Here are some tips for picking low-priority vendors:
- Compare prices and make offers instead of being told how much to pay
- Look into entry-level vendors or people that are new to the scene. Often, they’re eager to build experience and charge much less.
- Negotiate for good prices
- Look into grocery stores, warehouse clubs, and even online
Here are some tips for picking high-priority vendors:
- Choose this vendor based on their work, not their price
- Make your decision based on the vendor’s portfolio, experience, or tasting sessions
- Be sure to compare prices, but if your heart is set on a more expensive vendor, go with it.
- If your dream vendor is out of your price range, work with them to see how you can still book them for less. Think of things like less hours, less food, less expensive supplies, etc.
4. Find little ways to save money. Booking vendors is exciting and each vendor you book means one less thing on your wedding to-do list. It will set the foundation of the wedding. Once you’ve got your vendors booked, you just have to put it all together and start tying up loose ends.
Since there are so many ways to save money on weddings, here are just some of my favorite and/or mort helpful ways to save money:
- Borrow. You’ve probably attended tons of weddings for your friends or family. They’ve probably got lots of leftover goodies lying around—things like bubbles, ring bearer pillows, flower girl baskets, vases, rose petals, decorations, pew bows, card boxes, envelopes, and on and on. Don’t waste money on new items when you can borrow! There are even a few wedding borrowing websites that allow you to swap with other brides and grooms.

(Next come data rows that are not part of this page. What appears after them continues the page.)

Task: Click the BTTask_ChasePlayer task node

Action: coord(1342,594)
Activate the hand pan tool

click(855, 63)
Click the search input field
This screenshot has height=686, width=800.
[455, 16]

- Use your friends’ skills. Your friends and family probably have skills that you never even knew about! Ask around about everything! One of my friends is making custom ring bearer pillows in the colors of my wedding and others are spending hours slicing limes to put in our centerpiece vases. It’s free man power, so use it!
- Online wedding templates. I created my save-the date magnets and my wedding invitations online. I spent shockingly low amounts on both items. Plus, I came away with unique announcements instead of generic ones. Try googling “wedding invitation templates”.
- Drop the word “wedding”. Speaking of those save-the-date magnets, mine were actually “business” magnets. The magnets just needed a picture and words, so I just add an engagement picture and the words “Save the date!” to the business magnet. The business magnets were 75 percent cheaper than the save-the-date magnets. Drop the word “wedding” and you’ll likely save lots of money.
- Craft store coupons. You’ll spend lots of time at the craft store over the next several months. You might think you won’t, but, trust me, you will. Many craft stores offer weekly coupons at 30, 40, or even 50 percent off. Hoard these coupons. Do not pay full-price at those places when you don’t have to.
- Go with your gut, get a discount. You know how you can often get a discount when you “look and buy”? Meaning, you go to a store to look at an item, and – lucky you – if you buy it that day, you’ll get a discount. This isn’t usually a wise choice, but if you’ve done your homework, you know what you’re after, and you know what competitors’ prices are, then this trick could work out well for you. I saved $200 on my dream wedding dress this way and couldn’t be happier with my decision. Sometimes when you know, you just know… and that could just save you some money.